Judging by the report published in the state-run Xinhua press, China thinks something a bit more serious is going on: sunset for America’s status as the premiere world power.
Putin traveled to Egypt this week for two days of talks with President Sisi, who has been criticized by the United States government for cracking down too vigorously on his Muslim Brotherhood nemeses.
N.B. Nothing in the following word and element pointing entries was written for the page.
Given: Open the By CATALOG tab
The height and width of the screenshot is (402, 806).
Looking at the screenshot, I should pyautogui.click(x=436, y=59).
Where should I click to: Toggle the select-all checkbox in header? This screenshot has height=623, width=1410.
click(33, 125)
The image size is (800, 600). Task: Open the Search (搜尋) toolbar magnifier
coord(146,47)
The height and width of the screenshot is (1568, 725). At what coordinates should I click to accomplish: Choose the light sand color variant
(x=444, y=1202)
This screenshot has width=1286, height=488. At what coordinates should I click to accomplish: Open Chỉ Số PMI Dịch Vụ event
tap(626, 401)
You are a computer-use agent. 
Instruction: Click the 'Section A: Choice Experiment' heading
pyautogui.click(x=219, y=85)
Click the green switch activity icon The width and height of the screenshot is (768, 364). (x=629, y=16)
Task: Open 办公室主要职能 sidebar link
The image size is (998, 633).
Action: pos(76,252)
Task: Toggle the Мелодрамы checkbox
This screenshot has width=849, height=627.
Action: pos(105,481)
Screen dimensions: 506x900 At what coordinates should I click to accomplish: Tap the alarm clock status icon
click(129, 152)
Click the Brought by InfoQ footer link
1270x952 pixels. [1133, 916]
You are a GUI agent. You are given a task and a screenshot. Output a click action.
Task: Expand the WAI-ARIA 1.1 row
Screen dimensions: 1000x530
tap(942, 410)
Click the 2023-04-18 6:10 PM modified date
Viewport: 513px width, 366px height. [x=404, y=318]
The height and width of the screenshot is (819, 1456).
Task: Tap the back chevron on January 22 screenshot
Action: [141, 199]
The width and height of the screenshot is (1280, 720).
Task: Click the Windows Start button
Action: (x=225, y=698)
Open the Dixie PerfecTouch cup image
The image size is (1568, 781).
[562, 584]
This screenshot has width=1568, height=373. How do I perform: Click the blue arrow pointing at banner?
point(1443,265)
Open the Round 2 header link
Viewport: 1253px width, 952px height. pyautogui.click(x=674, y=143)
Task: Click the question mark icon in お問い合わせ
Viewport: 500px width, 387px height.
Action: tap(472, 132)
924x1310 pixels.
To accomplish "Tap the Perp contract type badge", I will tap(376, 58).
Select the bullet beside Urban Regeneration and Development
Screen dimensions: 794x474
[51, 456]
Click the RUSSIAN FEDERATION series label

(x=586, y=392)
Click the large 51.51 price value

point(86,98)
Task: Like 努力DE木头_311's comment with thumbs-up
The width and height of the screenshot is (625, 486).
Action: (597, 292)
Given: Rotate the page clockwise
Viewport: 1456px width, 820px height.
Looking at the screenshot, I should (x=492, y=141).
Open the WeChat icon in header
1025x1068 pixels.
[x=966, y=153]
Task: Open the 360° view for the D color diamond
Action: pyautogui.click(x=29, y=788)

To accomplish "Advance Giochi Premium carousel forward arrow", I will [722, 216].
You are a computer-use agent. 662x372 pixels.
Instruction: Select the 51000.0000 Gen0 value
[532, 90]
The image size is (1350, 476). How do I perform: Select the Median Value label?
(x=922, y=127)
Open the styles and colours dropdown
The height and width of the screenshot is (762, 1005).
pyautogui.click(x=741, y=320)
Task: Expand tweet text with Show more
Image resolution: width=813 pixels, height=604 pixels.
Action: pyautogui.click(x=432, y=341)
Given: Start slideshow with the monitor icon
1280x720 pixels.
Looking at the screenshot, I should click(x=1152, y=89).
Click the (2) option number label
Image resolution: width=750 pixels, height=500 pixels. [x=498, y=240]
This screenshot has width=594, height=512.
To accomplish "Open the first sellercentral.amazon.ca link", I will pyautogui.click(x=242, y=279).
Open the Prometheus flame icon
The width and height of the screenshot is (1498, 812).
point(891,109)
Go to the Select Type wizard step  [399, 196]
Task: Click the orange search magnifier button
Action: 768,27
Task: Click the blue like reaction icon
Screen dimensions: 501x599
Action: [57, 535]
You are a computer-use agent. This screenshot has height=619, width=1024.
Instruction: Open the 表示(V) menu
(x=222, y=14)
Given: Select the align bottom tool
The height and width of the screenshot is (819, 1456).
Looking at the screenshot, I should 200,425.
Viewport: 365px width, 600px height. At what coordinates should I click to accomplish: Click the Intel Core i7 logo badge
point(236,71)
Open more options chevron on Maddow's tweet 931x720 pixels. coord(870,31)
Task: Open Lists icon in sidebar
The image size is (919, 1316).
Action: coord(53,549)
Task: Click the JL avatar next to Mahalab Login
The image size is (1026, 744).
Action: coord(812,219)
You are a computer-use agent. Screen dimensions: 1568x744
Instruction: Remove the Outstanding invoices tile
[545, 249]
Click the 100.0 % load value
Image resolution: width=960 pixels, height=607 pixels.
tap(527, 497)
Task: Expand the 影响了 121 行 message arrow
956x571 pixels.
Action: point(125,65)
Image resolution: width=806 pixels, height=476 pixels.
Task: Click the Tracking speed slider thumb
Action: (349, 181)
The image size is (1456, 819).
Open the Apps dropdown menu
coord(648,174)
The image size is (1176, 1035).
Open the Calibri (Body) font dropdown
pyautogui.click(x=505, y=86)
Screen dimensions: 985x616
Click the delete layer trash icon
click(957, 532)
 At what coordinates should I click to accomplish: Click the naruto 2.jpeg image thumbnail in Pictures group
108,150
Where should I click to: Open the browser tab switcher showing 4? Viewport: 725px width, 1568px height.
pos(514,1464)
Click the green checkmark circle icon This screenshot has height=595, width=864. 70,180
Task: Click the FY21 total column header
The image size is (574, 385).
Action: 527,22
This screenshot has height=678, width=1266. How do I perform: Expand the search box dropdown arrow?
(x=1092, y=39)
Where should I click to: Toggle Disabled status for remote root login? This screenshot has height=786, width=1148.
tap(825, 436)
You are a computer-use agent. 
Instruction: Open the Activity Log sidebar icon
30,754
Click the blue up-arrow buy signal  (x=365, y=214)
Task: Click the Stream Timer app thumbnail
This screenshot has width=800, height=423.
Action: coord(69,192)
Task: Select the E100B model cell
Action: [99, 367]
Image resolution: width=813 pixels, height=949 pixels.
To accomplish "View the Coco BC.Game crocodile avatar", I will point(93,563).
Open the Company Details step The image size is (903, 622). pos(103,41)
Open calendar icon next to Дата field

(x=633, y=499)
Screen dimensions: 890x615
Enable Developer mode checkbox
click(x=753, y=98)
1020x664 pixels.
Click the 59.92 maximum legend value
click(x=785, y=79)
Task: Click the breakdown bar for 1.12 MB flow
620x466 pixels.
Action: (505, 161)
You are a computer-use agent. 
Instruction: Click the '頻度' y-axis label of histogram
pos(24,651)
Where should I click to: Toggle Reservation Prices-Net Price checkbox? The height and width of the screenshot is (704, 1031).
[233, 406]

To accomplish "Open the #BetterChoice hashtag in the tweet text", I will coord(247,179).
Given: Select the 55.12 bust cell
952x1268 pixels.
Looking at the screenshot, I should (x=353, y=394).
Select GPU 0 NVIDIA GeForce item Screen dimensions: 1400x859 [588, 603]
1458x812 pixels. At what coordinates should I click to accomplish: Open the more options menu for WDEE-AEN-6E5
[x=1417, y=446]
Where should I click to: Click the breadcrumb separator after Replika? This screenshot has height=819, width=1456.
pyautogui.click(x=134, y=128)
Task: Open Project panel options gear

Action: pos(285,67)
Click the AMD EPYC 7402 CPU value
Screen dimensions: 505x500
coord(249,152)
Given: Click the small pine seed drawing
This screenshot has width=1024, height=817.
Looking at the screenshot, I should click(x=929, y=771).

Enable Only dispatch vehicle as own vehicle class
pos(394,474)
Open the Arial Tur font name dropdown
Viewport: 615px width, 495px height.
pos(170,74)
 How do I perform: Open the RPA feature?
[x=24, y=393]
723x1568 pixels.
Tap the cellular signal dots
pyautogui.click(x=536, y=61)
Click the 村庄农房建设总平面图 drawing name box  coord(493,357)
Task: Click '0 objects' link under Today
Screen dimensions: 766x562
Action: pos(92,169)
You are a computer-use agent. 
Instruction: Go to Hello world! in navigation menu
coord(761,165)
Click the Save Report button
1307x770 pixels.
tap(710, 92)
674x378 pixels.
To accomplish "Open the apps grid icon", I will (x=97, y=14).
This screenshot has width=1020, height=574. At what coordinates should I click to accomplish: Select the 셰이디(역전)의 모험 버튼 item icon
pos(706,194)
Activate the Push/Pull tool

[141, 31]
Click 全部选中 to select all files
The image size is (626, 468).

Putin made the trip to reaffirm his own government’s support for al-Sisi, praise the growing trade between their countries (up 50% in a single year by Putin’s estimation, as related by the BBC), float the idea of conducting that trade with something other than American dollars, talk up Russian arms sales to Egypt, discuss various conflicts in the Middle East, and finalize a deal to help build Egypt’s first nuclear power plant.
Xinhua bases most of its report on analysis from a single source, Cairo University professor of political science Nourhan al-Sheikh, who judged that the “first message behind the visit is that both countries are dissatisfied with the U.S. hegemony over the world, both politically and economically.” However, the conclusions in the Xinhua article are not greatly different from what a number of other observers and analysts told other media outlets – for example, the UK Guardian, which reached a similar conclusion about Sisi’s desire to express his independence from U.S. foreign policy, and Putin’s need to demonstrate that he is not feeling as “isolated” as President Obama claims he is.
Here’s the Xinhua take on Putin’s visit:
“The first message behind the visit is that both countries are dissatisfied with the U.S. hegemony over the world both politically and economically,” said Nourhan al-Sheikh, political science professor at Cairo University and expert in Russian affairs.
The professor told Xinhua that Egyptian-Russian rejection of U.S. dominance is also indicated in Sisi’s remarks on the necessity for “the establishment of a fairer international economic system.”
Although Sisi did not mention the U.S. by name, the Egyptian president said on Tuesday in a joint press conference with Putin that the world needs to develop “an international system that is more democratic, fairer and safer for all countries.”
Egypt has been facing U.S.-led Western criticism since then-military-chief Sisi led the overthrow of former Islamist President Mohamed Morsi in July 2013, whereas Russia has been suffering U.S. pressures and sanctions over the Ukrainian crisis.
Sheikh described Putin’s visit to Cairo as “very supportive and earnest” as it shows Russia’s confidence in Egypt’s stability ahead of the country’s long-awaited economic summit to be held in Sharm El-Sheikh in March to offer foreign investment opportunities in Egypt.
“This visit is like a Russian testimony that Egypt is stable, secure and trustworthy enough for strategic partnership and huge foreign investments,” the professor added, noting that Cairo is Putin’s first foreign visit in 2015.
Of course, since this is Xinhua, later we get a bit of boot-polishing for China courtesy of Abdel-Moneim Fawzi, who works at an Egyptian state-run media outlet, as he emphasizes the need to move the world away from a “unipolar” system dominated by the United States: “For instance, unlike the United States, China is the world’s second-largest economy, and it does not attempt to impose its will on other countries; the same applies to Russia.”
I suppose folks in, say, Tibet and Ukraine might disagree, but Fawzi was not going to let such thoughts dispel his vision of a rosy multi-polar world in which countries like Russia and Egypt pursue “complementary interests and mutual needs for each others’ political and economic support,” while the United States “wants to tailor the world according to its visions and will.”